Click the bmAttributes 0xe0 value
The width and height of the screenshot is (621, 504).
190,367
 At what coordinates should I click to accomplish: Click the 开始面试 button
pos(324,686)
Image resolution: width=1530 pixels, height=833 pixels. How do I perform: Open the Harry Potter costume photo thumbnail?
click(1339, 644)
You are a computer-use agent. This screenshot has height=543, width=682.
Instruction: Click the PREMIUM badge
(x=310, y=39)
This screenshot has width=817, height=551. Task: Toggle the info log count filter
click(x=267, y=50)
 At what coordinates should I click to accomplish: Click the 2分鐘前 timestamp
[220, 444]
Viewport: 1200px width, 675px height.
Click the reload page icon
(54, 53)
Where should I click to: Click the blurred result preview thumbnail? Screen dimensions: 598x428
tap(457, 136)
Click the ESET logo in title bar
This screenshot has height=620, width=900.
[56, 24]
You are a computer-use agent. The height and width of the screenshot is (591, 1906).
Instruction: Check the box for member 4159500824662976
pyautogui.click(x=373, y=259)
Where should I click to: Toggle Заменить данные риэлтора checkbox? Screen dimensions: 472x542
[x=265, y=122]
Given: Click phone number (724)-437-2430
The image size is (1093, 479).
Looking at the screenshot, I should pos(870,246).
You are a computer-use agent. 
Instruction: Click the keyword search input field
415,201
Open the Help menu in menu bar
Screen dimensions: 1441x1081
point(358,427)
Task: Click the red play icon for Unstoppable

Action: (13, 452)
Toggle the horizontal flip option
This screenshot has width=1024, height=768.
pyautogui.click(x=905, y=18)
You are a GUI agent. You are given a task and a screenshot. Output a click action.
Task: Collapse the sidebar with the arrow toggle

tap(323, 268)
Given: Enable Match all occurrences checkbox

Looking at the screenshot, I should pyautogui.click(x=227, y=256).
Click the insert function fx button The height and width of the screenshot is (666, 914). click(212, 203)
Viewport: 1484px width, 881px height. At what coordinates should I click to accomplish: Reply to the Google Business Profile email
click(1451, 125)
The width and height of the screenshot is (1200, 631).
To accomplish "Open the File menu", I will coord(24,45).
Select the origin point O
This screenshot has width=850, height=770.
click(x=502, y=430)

········

#### WHAT YOU WILL DO:
Above are the records. Copy every line in them holding "agent".

#### THE COMPLETED TASK:
You are a computer-use agent. This screenshot has height=543, width=682.
You are a computer-use agent. The height and width of the screenshot is (591, 1906).
You are a computer-use agent. 
You are a GUI agent. You are given a task and a screenshot. Output a click action.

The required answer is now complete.